Pondasi keimanan yang dibangun dengan sabar dalam waktu yang begitu lama menjadikan Abu Bakar As shiddiq kuat mengemban amanah yang tidak setiap orang berhak menyandangnya, atau bahkan tidak ada yang berhak menyandang amanah ini selama ada Abu Bakar As shiddiq di tengah-tengah mereka. Dengan pondasi keimanan yang kokoh ini juga akhirnya Abu Bakar As shiddiq bisa menjawab tantangan ketika umat Islam membutuhkan seorang pemimpin di tengah-tengah  mereka. Beliau begitu berani dan tegas dalam menerapkan Islam ‘sepeninggal’ Rasulullah sallahu ‘alaihi wasallam walau banyak mendapatkan penentangan dari kalangan sahabat sendiri hingga umat Islam kembali bersatu di bawah panji tauhid.
            Keberhasilan Abu Bakar As shiddiq dalam menyambung estapet kepemimpinan Islam dan menyatukan kembali seluruh Jazirah Arab serta membasmi para pembangkang ini membuat musuh-musuh Islam yang tadinya mulai ingin menggempur Islam setelah Rasulullah sallahu ‘alaihi wasallam wafat kembali menahan diri. Serta masih banyak lagi keberhasilan Abu Bakar As shiddiq yang tidak mungkin disampaikan dalam tulisan singkat ini. Tentu tiada keberhasilan tanpa jerih payah yang setimpal untuk menggapainya.
            Sahabat seperti Abu Bakar bukanlah orang yang gila akan kedudukan atau tahta. Beliau ditunjuk dan diangkat oleh umat melalui isyarat-isyarat yang telah diberikan jauh-jauh hari oleh Rasulullah sallahu ‘alaihi wasallam. Beliau tidak minta untuk dipilih, beliau juga tidak mendaftarkan diri kepihak pemilihan, beliau tidak mengeluarkan uang untuk memuluskannya untuk menjadi pemimpin dan tidak ada spanduk atau iklan supaya dia terpilih. Tapi beliau menjalankan amanah dengan sangat baik, bahkan tidak aka nada yang seperti itu. Berbeda dengan hari ini yang terjadi di tengah-tengah kita. Untuk menjadi seorang Kepala Desa saja  sekarang sudah banyak baliho-baliho pencalonan diri dan minta dukungan, yang di bawah tangan alias di balik layar tentu menjadi cara jitu para calon pemimpin hari ini utnuk terpilih dengan seribu janji manis. Ketika terpilih bagaimana? Kita bisa melihat dan menyaksikan sendiri apa yang ada dan berlangsung di tengah-tengah kita hari ini.

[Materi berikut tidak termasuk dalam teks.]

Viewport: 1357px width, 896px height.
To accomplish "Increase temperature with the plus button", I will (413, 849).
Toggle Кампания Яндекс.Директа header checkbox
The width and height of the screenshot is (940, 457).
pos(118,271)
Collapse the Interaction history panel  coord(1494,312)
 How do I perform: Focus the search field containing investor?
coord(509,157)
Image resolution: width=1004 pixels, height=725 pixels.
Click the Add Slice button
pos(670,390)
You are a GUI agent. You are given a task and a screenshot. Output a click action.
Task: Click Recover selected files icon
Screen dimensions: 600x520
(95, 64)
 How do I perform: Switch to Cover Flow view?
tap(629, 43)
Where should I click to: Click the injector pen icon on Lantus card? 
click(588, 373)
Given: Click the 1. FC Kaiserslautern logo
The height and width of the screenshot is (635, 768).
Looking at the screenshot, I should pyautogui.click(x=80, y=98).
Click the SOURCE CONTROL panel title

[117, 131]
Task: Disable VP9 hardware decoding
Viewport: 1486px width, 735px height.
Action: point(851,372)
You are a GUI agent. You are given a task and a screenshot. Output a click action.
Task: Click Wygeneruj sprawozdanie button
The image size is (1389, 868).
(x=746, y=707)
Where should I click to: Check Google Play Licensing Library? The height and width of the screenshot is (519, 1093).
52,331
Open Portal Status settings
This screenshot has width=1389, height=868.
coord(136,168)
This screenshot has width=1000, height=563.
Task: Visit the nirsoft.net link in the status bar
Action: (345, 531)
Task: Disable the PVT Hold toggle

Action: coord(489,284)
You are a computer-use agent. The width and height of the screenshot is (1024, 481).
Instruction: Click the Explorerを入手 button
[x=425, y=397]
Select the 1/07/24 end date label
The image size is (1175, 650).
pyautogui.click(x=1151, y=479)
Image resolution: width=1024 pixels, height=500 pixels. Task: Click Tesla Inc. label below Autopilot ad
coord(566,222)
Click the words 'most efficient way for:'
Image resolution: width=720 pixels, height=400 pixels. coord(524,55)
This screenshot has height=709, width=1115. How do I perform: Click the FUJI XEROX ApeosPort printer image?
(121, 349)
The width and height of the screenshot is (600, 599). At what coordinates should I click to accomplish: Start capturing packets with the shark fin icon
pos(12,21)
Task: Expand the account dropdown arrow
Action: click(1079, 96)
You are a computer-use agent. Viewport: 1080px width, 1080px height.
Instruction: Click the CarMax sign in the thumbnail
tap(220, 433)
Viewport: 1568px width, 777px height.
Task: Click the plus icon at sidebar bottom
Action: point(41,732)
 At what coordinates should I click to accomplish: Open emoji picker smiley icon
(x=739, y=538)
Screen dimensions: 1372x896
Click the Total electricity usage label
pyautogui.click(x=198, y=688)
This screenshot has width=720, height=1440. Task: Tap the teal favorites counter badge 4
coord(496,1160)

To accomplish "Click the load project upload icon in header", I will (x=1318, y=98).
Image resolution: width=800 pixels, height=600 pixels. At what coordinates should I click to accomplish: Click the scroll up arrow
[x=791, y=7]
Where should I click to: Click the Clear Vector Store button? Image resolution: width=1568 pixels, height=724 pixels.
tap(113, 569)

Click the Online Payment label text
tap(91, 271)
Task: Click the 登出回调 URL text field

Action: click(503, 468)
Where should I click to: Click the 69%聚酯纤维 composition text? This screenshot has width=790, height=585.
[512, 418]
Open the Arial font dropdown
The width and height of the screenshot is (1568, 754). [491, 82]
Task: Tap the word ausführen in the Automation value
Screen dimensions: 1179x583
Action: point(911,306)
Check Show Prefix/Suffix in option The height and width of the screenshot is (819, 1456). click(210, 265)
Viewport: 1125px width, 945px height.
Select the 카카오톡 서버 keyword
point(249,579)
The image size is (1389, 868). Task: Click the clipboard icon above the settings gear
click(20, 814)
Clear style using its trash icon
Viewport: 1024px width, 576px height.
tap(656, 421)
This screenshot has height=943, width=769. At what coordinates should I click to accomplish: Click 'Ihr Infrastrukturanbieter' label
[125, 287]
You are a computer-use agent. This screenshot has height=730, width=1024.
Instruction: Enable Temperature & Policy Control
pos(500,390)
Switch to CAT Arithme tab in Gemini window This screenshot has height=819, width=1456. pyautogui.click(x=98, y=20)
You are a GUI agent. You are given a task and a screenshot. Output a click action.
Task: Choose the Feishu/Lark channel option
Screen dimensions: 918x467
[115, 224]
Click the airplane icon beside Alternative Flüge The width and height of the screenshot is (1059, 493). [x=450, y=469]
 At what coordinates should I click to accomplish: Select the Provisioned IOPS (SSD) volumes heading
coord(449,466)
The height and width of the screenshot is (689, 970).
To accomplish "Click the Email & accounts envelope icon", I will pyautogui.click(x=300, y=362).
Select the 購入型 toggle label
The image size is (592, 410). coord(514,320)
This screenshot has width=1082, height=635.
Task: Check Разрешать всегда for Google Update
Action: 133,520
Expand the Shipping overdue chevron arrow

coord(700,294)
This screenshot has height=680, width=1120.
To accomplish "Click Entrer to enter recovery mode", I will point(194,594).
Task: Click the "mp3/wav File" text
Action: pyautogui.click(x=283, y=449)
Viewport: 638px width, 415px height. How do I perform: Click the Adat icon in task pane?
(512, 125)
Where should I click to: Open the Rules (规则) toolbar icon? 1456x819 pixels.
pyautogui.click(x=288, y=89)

(( Jibril datang kepadaku tadi. Lalu saya katakana kepadanya, “Wahai Jibril, katakana kepadaku mengenai keutamaan-keutamaan Umar.” Jibril berkata, “Andaikata aku mengatakan kepadamu mengenai keutamaan Umar, sepanjang usia Nuh, maka tidak akan habis keutamaannya untuk saya bicarakan. Dan ssungguhnya Umar adalah satu kebaikan dari kebaikan-kebaikan Abu Bakar.”))[8]

Maroji’
      1.            Tarikh Khulafa’, Imam Suyuti
      2.            Kelengkapan Tarikh, Munawar Kholil
      3.            Al Bidayah wan Nihaya, Ibnu Katsir
      4.            Beberapa Artikel tentang Abu Bakar As shiddiq.






[1]  Sabda Nabi sallahu ‘alaihi wasallam yang diriwayatkan oleh Imam At thabari dari Salamah bin Al akwah
[2]  Tarikh Khulafa’, hal:50
[3]  Yang dianggab lebi layak memangku kekhilafahan setelah Nabi sallahu ‘alaihi wasallam oleh orang-orang Syiah.
[4]  Diriwiyatkan oleh Ahmad, Adz dzahabi berkata,”Riwayat ini adalah mutawatir dari Ali, maka sungguh terlaknatlah orang-orang Rafidhah dan alangkah bodohnya mereka.
[5]  Diriwayatka Ibnu Asakir
[6]  Diriwayatkan oleh Imam Ahmad. Hal senada juga diriwayatkan oleh Imam Bukhari
[7]  Dikisahkan oleh Ibnu Jarir yang diriwayatkan dari Amir bin Abdullah bin Zubair. Dia berkata, “Abu Bakar memerdekakan budak-budak di Makkah. Dia membebaskan budak-budak wanita yang sudah tua, jika masuk Islam. Ayahnya berkata, (Wahai anakku, saya melihat engkau memerdekakan orang-orang yang lemah. Mengapa kamu tidak memerdekakan laki-laki uang kuat yang bisa menemanimu dan akan member perlindungan terhadapmu?). Abu Bakar menjawab (( Wahai ayahanda, saya menginginkan apa yang ada di sisi Allah ))”.
[8]  Sabda Rasulullah sallahu ‘alaihi wasallam dari sahabat Ammar bin Yasir yang diriwayatkan oleh Abu Ya’la.